Bordeaux: Taxer les poubelles en fonction de leurs poids permet-il de les faire fondre?
DECHETS L’association Amorce, qui accompagne les collectivités locales dans leur gestion des déchets, estime que la tarification incitative lancée progressivement à Bordeaux est utile mais insuffisante…
La métropole bordelaise équipe les poubelles de 55.000 de ses foyers à l’aide de puces électroniques en vue d’une tarification incitative, qui pourrait commencer à être mise en place à l’horizon 2020. Il s’agit d’un nouveau mode de facturation, mis en rapport avec le volume de déchets constatés par les services de collecte.
Combien de collectivités ont adopté cette mesure ?
« Environ 200 collectivités locales soit 5 millions d’habitants sont aujourd’hui concernés par la tarification incitative en France », explique Nicolas Garnier, délégué général de l’association Amorce. Parmi ces territoires, beaucoup de zones rurales situées principalement en Bretagne et à l’est, secteur sur lequel Besançon fait figure de modèle en ayant accompagné sa mesure d’un compostage de proximité.
Le ministère de l’Environnement explique que dans les pays où la mesure est la plus répandue, au Japon, en Suisse et en Corée, les ménages jettent en moyenne entre un quart et un tiers de déchets non triés en moins par rapport aux ménages qui paient une tarification au forfait.
La tarification incitative réduit-elle le volume des déchets ?
« Il y a une baisse forte des déchets dans les bacs mais pour autant il y a un transfert vers les déchetteries et les autres filières de recyclage, pointe Nicolas Garnier. Si le tri est amélioré, les tonnages ne baissent pas. » Certaines collectivités ont commencé à adopter la mesure dès 1999. « Et, on n’a pas encore réussi à démontrer que cela modifiait les habitudes d’achat, de produits suremballés par exemple », ajoute-t-il.

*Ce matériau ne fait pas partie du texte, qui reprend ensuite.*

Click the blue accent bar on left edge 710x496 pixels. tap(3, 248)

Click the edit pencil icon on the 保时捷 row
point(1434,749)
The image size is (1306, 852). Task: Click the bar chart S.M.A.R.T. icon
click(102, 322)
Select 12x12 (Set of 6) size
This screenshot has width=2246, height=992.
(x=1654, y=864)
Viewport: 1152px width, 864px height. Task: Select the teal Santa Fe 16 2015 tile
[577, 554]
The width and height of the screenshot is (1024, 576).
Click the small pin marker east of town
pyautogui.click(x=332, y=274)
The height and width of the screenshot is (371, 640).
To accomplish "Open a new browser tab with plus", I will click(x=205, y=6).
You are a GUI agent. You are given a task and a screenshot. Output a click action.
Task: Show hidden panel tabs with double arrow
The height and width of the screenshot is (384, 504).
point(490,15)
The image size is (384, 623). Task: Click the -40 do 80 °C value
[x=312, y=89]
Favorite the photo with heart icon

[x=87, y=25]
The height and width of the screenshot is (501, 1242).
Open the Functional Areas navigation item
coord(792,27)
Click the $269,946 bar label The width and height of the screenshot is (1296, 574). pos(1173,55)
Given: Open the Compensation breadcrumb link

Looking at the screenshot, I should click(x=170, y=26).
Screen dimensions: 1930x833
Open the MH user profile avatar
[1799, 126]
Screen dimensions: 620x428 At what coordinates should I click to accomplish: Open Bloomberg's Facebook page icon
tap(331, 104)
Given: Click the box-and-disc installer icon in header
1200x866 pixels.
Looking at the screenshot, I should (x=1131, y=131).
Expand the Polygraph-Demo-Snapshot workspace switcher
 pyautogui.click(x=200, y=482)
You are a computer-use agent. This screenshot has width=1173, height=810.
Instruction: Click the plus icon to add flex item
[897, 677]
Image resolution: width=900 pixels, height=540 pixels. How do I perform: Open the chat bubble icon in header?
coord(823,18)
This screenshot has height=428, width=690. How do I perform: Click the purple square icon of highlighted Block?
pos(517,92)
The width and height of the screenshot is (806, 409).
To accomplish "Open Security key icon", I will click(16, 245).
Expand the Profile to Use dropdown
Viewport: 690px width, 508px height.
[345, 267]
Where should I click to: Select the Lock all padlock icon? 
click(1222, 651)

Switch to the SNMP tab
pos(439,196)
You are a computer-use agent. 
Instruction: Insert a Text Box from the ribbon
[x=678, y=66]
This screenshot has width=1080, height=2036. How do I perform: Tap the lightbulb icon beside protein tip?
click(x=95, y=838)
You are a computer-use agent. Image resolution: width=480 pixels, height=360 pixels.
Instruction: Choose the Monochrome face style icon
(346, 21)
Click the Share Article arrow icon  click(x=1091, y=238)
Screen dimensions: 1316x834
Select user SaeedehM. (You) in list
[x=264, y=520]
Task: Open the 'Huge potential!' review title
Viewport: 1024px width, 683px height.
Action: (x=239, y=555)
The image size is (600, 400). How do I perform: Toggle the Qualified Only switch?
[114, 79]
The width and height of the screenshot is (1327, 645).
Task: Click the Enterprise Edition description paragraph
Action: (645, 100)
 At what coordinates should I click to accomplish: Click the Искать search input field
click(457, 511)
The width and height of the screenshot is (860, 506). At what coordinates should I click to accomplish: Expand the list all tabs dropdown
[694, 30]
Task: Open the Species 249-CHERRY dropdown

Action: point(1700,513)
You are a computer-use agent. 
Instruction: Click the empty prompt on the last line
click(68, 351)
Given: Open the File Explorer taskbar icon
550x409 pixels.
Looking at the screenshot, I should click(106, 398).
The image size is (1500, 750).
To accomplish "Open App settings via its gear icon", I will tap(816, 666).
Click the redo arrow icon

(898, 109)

Quels défauts et quels atouts ?
Autre réserve sur le sujet, la pertinence est moindre sur les logements collectifs qui disposent de bacs de collecte communs. « La baisse des coûts n’est pas immédiate ni même systématique », prévient aussi Nicolas Garnier, dont l’association informe les collectivités qu’elles ne doivent pas communiquer en ce sens.
Autre souci, en réaction à cette mesure des gestes d’incivisme comme du dépôt sauvage d’ordures, des déchets brûlés, etc. sont observés. « Il faut que les collectivités se donnent les moyens de les sanctionner », estime le délégué général de l’association. La principale vertu de la tarification incitative c’est de créer une prise de conscience chez les habitants car ils commencent à regarder ce que leur coûtent leurs déchets.
Comment vraiment réduire les déchets à la source ?
Pour l’association, il faut reprendre le sujet à la source, en partant du constat qu’il y a énormément de produits pour lesquels il n’existe pas de filières de recyclage (les jouets, beaucoup d’équipements scolaires, les outils de bricolage, les équipements des arts de la table, etc.) « Les fabricants qui conçoivent des produits recyclables doivent prévoir un financement pour les filières de recyclage mais pas ceux qui produisent des objets non recyclables », s’étrangle Nicolas Garnier.
Autre problème, l’opacité qui règne sur les produits qui se recyclent ou non. Il a ainsi mis au pointun logo triman pour mieux signaler au consommateur les produits destinés à des filières de tri. Sans un travail sur l’écoconception des produits, la tarification incitative relève, à son sens, de l’hypocrisie.